● Task prompt
Output every line of the data below word for word, leaving out the pictures.

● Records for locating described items
########
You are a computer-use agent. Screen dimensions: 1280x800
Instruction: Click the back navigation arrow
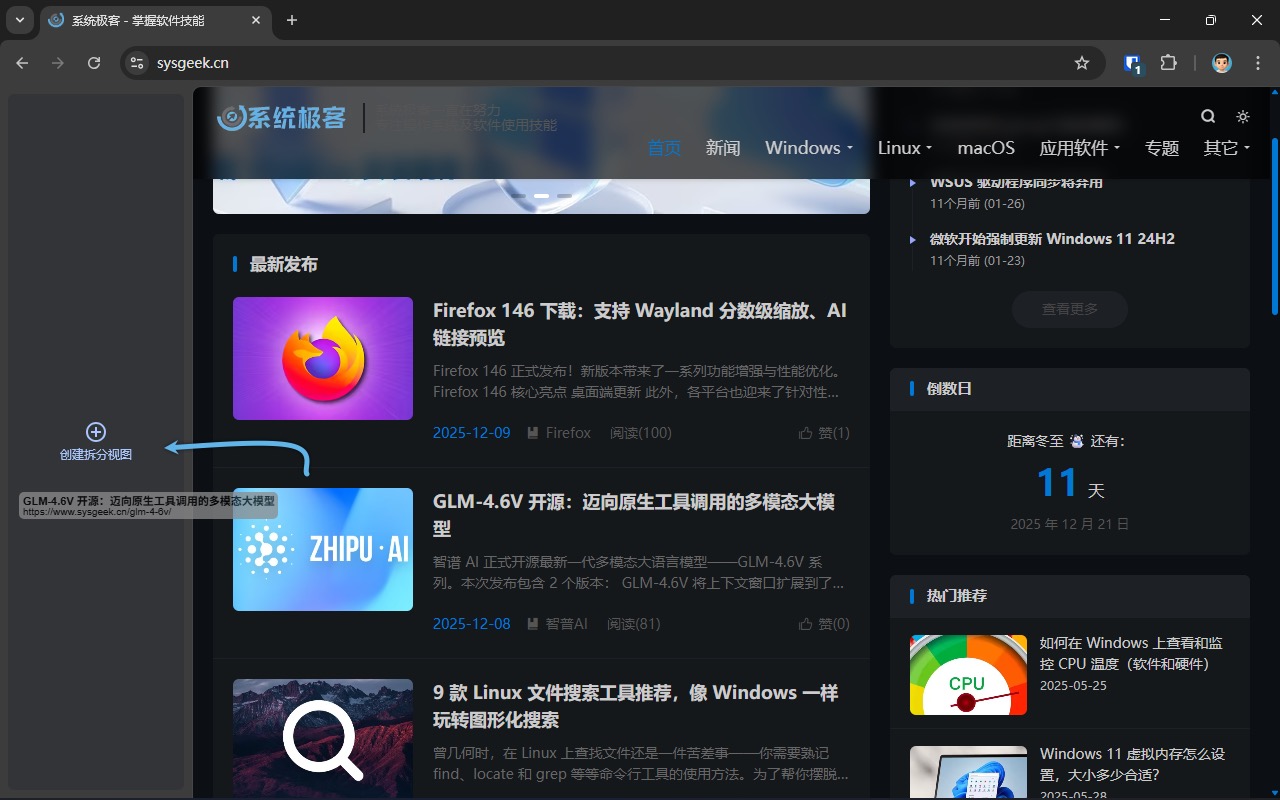pyautogui.click(x=22, y=62)
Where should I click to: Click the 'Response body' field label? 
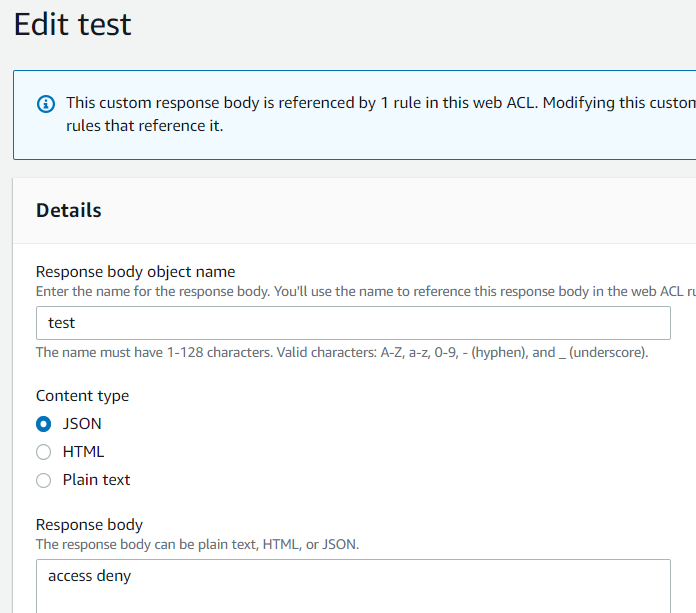(89, 525)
########
● Answer for this exercise
You are a computer-use agent. Screen dimensions: 1280x800
Instruction: Click the back navigation arrow
pyautogui.click(x=22, y=62)
Where should I click to: Click the 'Response body' field label? 
(89, 525)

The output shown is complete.